El 7 de septiembre, las obras de acondicionamiento del colegio Carlos III tienen que estar terminadas y el centro escolar limpio y preparado para recibir a los 350 alumnos del Clara Campoamor. Durante cuatro cursos, el colegio, pese a escolarizar a los niños de la zona norte de Altabix, ha funcionado en las instalaciones del antiguo parvulario Gabriela Mistral situado en el barrio de Carrús, al carecer de edificios propios.
El próximo curso, los alumnos estarán en un ala del Carlos III mientras se construye su colegio en la avenida de la Unesco. El presidente de la APA, Felip Sánchez, se mostraba ayer preocupado por la marcha de la reforma. Aunque ya están terminadas las instalaciones de fontanería y electricidad, la calefacción no está colocada todavía. El proyecto tiene que ser visado por la Conselleria de Industria, lo que va a retrasar la instalación del sistema.
Sánchez precisaba que «los padres y madres consideran que ha habido tiempo para hacer las cosas bien y no les gusta nada que se tenga que instalar la calefacción cuando ya estén los niños en las dependencias escolares».

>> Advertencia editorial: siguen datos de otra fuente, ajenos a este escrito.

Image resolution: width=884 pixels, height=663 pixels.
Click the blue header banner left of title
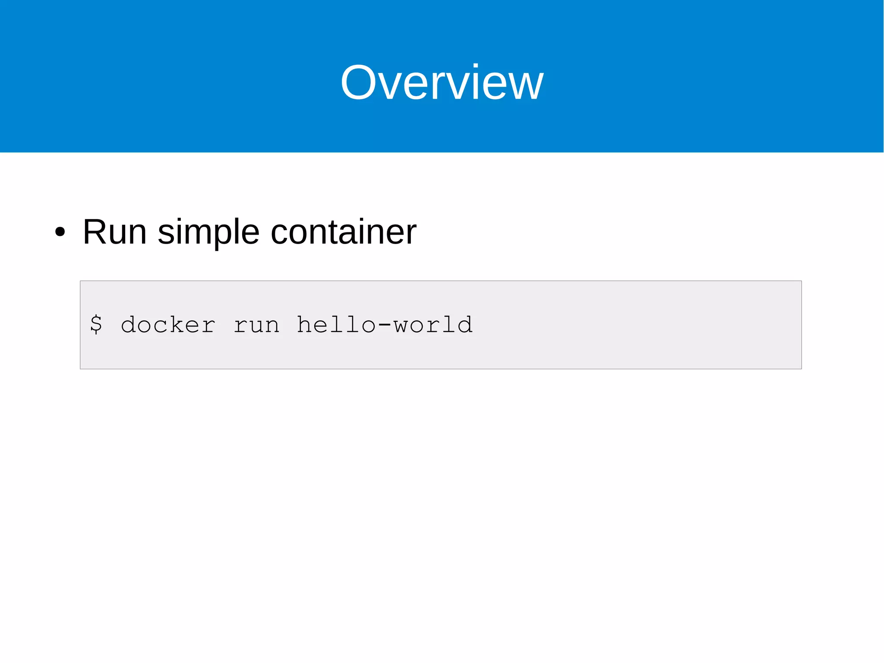click(x=151, y=82)
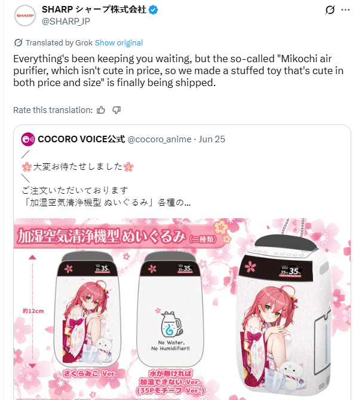Open the Jun 25 quoted post date
This screenshot has width=359, height=400.
211,139
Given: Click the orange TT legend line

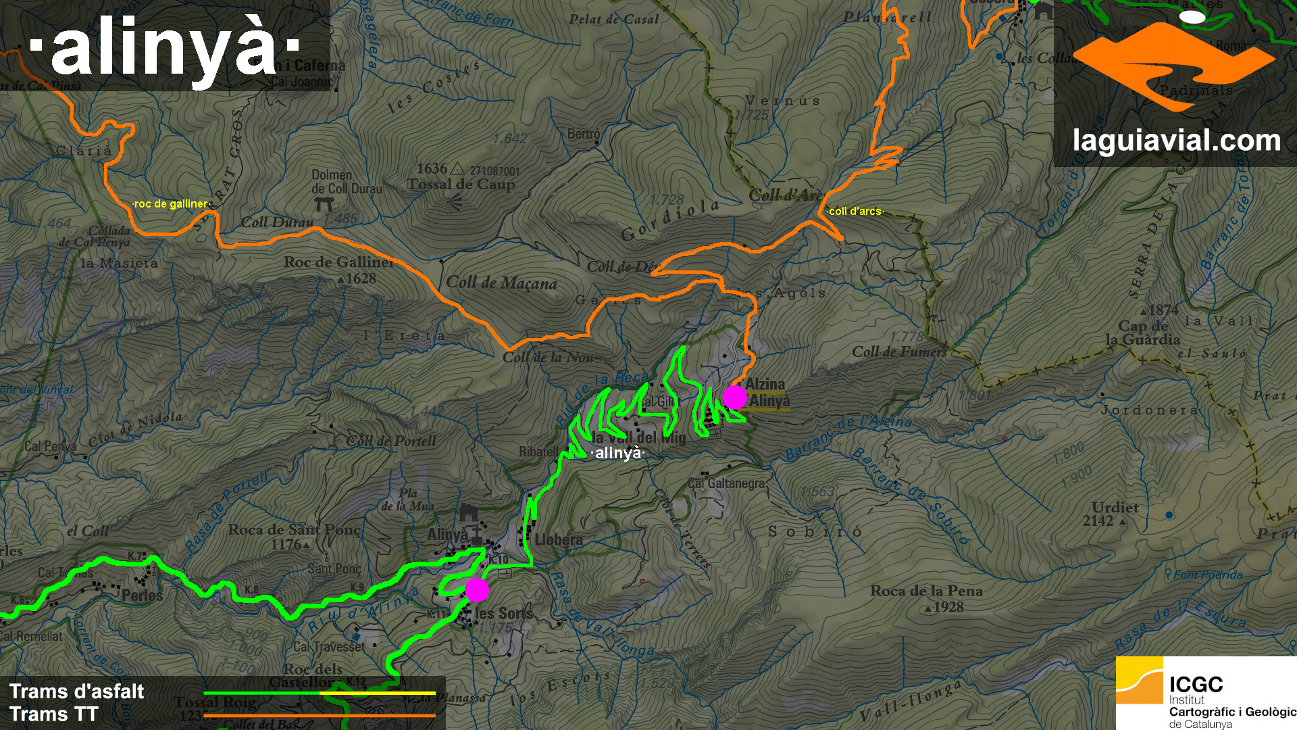Looking at the screenshot, I should pyautogui.click(x=319, y=715).
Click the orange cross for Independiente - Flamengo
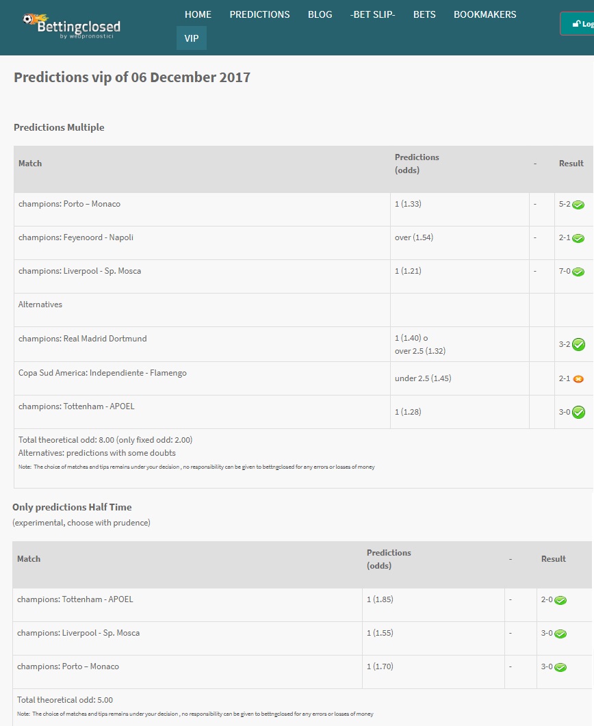This screenshot has width=594, height=726. pos(578,379)
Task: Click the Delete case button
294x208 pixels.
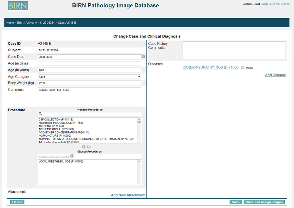Action: [x=17, y=202]
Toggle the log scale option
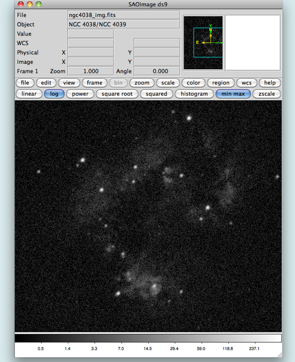 (x=54, y=93)
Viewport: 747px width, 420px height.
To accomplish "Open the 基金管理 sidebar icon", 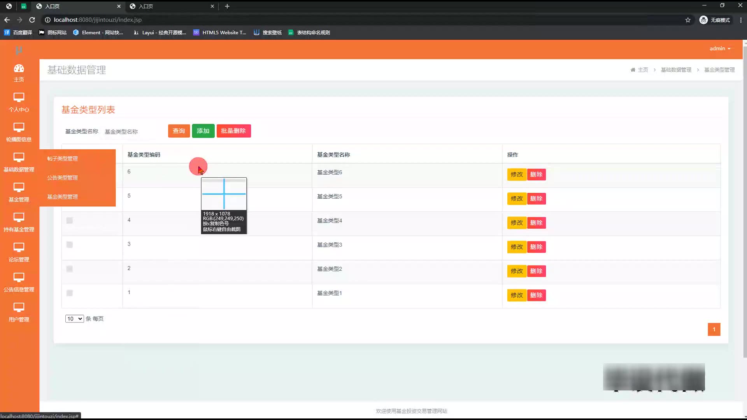I will pos(19,187).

Los trabajos de reforma comprenden también la sustitución de todas las ventanas así como el pintado del interior y del exterior del edificio. Quedan tres semanas hasta el inicio del curso, aunque al tener que limpiarse y amueblar las aulas la adecuación tiene que estar terminada en los próximos quince días. Sánchez se mostraba ayer dubitativa sobre la fecha de finalización.
Barracones
El ala del edificio que acogerá a los alumnos del Clara Campoamor consta de planta baja, primero y segundo piso. Hay espacio suficiente para acoger a todos los escolares. Las nueve clases de preescolar se ubicarán en la planta baja. Los de primero y de segundo de primaria se repartirán las plantas primera y segunda.
Sin embargo, el centro educativa no da para más. Al no haber espacio para crear un comedor escolar, la Conselleria de Educación ha optado por instalar uno prefabricado. Los barracones llegaron a Elche la pasada semana y se está ultimando su instalación. El comedor tendrá capacidad para más de doscientos comensales, un aforo que se acopla a las necesidades de los alumnos ya que se pueden poner en marcha dos turnos.
El problema lo genera el espacio que ocupan los barracones. Sus dimensiones han impedido su colocación en la parte trasera del edificio, tal como se proyectaba. No caben y no ha habido más remedio que instalarlos en el patio de recreo. El comedor prefabricado se ha comido gran parte del espacio destinado al asueto de los pequeños.
El patio está dividido por una valla porque desde hace dos años, el colegio Carlos III acoge en una de sus alas a los alumnos del colegio Mestre Canaletes, de Perleta. Dicho centro educativo debe ser reconstruido para poder dar cabida a la demanda que genera la pedanía. El retraso en su construcción ha llevado a que los escolares de ambos colegios tengan que compartir las instalaciones del antiguo centro educativo Carlos III.
El presidente de la APA del Clara Campoamor considera imprescindible que la valla existente en el patio se derribe con el fin de ganar espacio para sus alumnos. La existencia de palmeras impide aprovechar el espacio libre que dejan los barracones. Sánchez insiste en que las direcciones de ambos colegios pueden llegar a un acuerdo para elaborar un reparto del mismo en horarios distintos, al igual que lo tendrán que hacer con las pistas deportivas.
El patio necesita igualmente un buen arreglo. Las obras de adecuación del edificio ha provocado su deterioro y los padres piden que se subsanen las deficiencias para el inicio del próximo curso escolar, según informaba ayer Sánchez.